Révolution confisquée
Pour L’Observateur Paalga au Burkina, ce samedi noir était prévisible… « Poussés dans leurs derniers retranchements après avoir été écartés du pouvoir, il était évident que les islamistes ne viendraient pas à la célébration avec des fleurs de nénuphars dans les bras pour décorer la table du gâteau du 25-Janvier. Du côté des anciens occupants de la place Tahrir, l’heure était également au désenchantement, avec cette course forcenée de l’armée au pouvoir, avec pour principal sprinter le général Abdel Fattah al-Sissi, enhardi par sa Grande Muette au doigt nerveusement posé sur la gâchette, prête à tirer sur d’éventuels empêcheurs de gouverner, comme si c’était des lapins de Garenne. S’il y a un Egyptien qui ne sait plus à quel pharaon se vouer, déplore L’Observateur, c’est bien le piroguier du Nil avec cette révolution confisquée. Ecartelé par ces quatre entités que sont l’Armée, les Frères musulmans, les pros et les anti-Morsi, il se demande certainement sous quelle pyramide implorer les dieux. »
Dans son dernier numéro, paru jeudi dernier, l’hebdomadaire égyptien Al-Ahram faisait ce triste constat : « La révolution du 25 janvier entame sa quatrième année avec des revendications, “changement, liberté et justice sociale”, restées lettre morte. Si, depuis 2011, l’Egypte vit au rythme des manifestations, des violences et des appels aux urnes, aujourd’hui, c’est un retour à la case départ qui pointe à l’horizon. (…) Les éléments de crise latente sont toujours là, en matière d’économie surtout, constate encore l’hebdomadaire égyptien, ce qui est loin de stabiliser le futur régime. L’ancienne recette consistant à pousser les gens à accepter l’échange de la liberté contre la sécurité n’est pas garantie. (…) L’histoire même de la révolution est en train de se réécrire à la volonté de ceux qui sont aujourd’hui au pouvoir. »
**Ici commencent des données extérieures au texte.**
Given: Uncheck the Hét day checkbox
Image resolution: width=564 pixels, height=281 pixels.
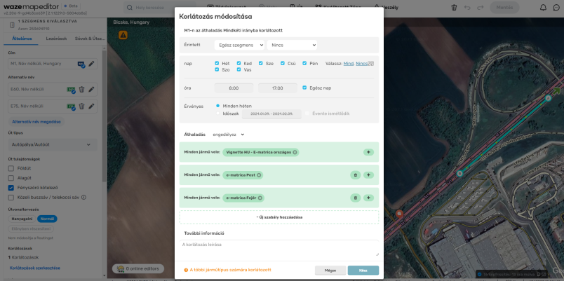Looking at the screenshot, I should coord(217,63).
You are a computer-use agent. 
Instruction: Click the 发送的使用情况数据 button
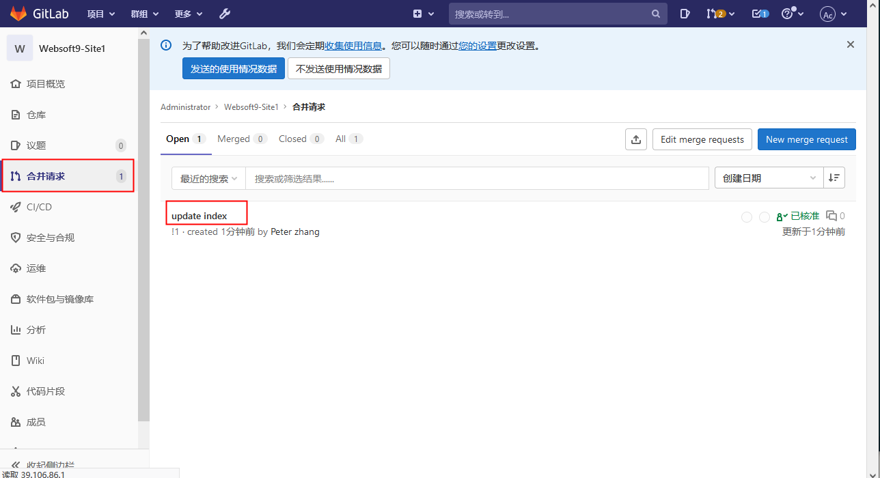pos(233,68)
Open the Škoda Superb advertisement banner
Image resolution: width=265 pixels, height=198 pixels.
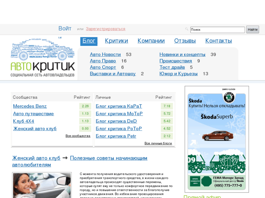click(217, 139)
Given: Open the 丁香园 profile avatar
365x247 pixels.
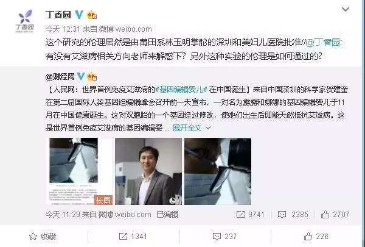Looking at the screenshot, I should point(25,21).
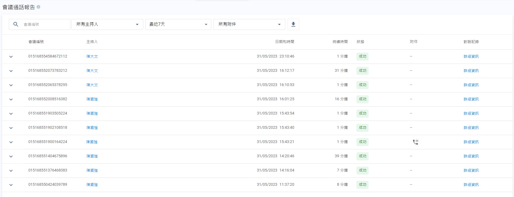Expand row for meeting 015168554584672112
Screen dimensions: 514x197
(11, 57)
Et Al-Ahram de citer cette phrase de l’écrivain islamiste Fahmi Howeidi : « C’est comme si nous voulions faire revivre la tradition pharaonique quand le nouveau pharaon effaçait les vestiges de son prédécesseur sur les murs des temples et des obélisques pour commencer sa propre histoire. »
Le pouvoir de la rue ?
Beaucoup de commentaires également dans la presse française… « En Égypte, la révolution agonise dans le sang », s’exclame Le Figaro. « Trois ans après la révolution, c’est peut-être l’image qui résume le mieux le fonctionnement orwellien du nouveau régime égyptien, constate la correspondante du journal. En ce samedi 25 janvier, triste anniversaire d’une révolte inédite qui chassa Moubarak, la chaîne télévisée CBC a divisé son écran en 24 cases diffusant, en direct, les vidéos des différents rassemblements pro-armé, comme autant de films issus de caméras de surveillance. Comble de l’absurde : ni les cortèges des activistes libéraux, ni ceux des Frères Musulmans […] ne figurent au programme. Comme si le mariage entre propagande et censure avait éradiqué les derniers protestataires. »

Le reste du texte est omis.